YOUR INSTRUCTIONS: Leave the pictures out and restate every line below exactly.

+++

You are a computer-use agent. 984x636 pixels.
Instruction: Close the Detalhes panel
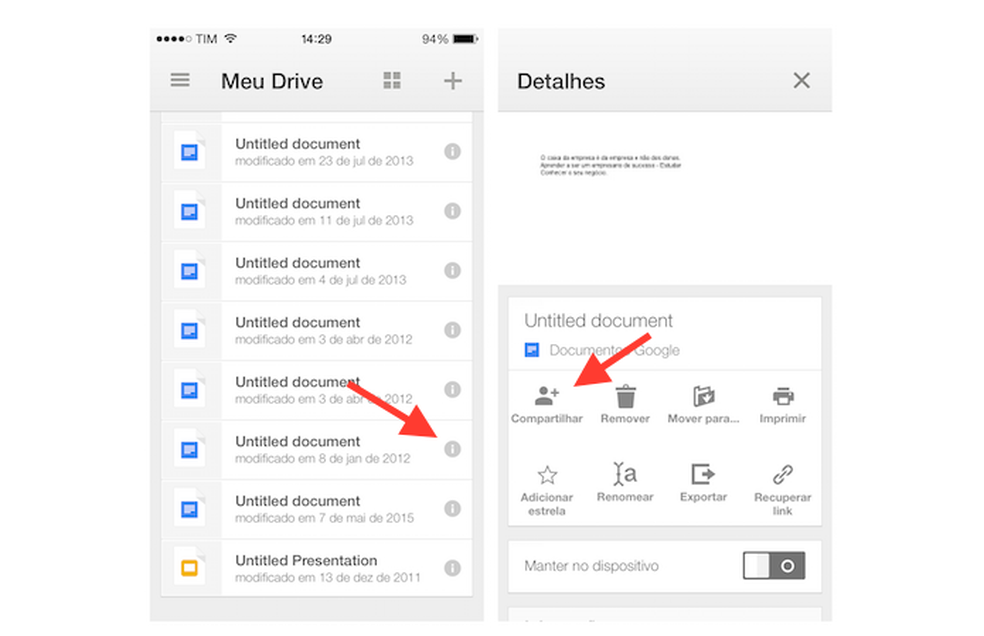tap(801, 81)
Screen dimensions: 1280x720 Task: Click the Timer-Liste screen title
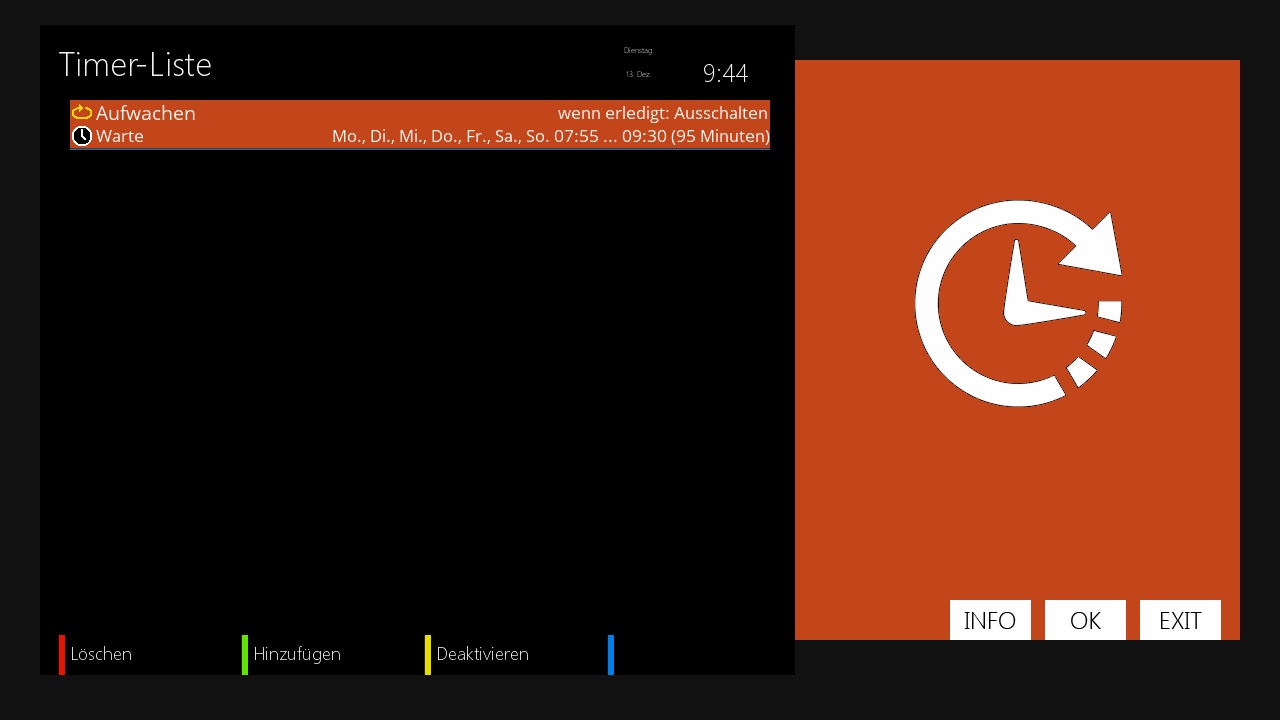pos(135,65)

+++

YOUR SOLUTION:
You are a computer-use agent. 984x636 pixels.
Instruction: Close the Detalhes panel
tap(801, 81)
Screen dimensions: 1280x720 Task: Click the Timer-Liste screen title
pos(135,65)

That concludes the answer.